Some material
+++
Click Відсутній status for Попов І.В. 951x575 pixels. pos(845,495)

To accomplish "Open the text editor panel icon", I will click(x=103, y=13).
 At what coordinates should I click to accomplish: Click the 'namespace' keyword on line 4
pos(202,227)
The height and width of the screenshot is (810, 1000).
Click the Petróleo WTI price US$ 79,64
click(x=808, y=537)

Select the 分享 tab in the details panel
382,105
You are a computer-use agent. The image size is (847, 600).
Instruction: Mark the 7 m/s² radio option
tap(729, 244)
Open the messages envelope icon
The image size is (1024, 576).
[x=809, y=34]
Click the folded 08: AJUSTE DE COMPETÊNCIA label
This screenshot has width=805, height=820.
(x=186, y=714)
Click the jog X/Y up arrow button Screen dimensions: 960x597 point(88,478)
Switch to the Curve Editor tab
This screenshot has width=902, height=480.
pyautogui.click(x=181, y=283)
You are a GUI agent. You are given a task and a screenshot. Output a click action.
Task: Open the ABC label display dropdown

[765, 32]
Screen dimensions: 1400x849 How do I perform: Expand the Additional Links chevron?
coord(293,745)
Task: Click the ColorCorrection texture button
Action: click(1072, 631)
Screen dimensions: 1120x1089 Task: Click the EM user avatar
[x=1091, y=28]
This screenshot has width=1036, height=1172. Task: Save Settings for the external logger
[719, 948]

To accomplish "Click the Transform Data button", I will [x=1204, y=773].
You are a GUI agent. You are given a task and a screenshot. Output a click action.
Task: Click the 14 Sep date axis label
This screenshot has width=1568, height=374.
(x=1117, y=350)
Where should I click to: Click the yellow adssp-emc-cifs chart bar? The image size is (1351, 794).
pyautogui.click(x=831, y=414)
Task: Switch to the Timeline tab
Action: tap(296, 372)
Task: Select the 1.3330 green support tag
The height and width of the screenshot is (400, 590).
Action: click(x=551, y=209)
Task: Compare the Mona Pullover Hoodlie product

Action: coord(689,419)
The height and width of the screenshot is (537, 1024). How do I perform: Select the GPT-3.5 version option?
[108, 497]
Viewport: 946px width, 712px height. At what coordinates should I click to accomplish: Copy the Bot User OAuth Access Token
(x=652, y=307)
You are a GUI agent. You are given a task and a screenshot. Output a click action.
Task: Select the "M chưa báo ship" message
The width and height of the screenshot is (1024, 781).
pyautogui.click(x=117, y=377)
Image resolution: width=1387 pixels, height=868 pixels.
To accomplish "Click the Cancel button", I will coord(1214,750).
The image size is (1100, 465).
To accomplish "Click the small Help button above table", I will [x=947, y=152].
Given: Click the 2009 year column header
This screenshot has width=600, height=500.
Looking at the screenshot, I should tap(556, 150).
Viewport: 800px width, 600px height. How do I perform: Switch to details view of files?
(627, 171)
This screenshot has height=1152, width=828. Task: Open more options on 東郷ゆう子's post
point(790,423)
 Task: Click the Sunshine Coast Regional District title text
+++
Please copy the material above without any changes, starting at the line that contains "Viewport: 946px width, 712px" and ending with the final line of the material.

- EXERCISE ANSWER:
Viewport: 946px width, 712px height. At what coordinates should I click to accomplish: Copy the Bot User OAuth Access Token
(x=652, y=307)
You are a GUI agent. You are given a task and a screenshot. Output a click action.
Task: Select the "M chưa báo ship" message
The width and height of the screenshot is (1024, 781).
pyautogui.click(x=117, y=377)
Image resolution: width=1387 pixels, height=868 pixels.
To accomplish "Click the Cancel button", I will coord(1214,750).
The image size is (1100, 465).
To accomplish "Click the small Help button above table", I will [x=947, y=152].
Given: Click the 2009 year column header
This screenshot has width=600, height=500.
Looking at the screenshot, I should tap(556, 150).
Viewport: 800px width, 600px height. How do I perform: Switch to details view of files?
(627, 171)
This screenshot has height=1152, width=828. Task: Open more options on 東郷ゆう子's post
point(790,423)
 Task: Click the Sunshine Coast Regional District title text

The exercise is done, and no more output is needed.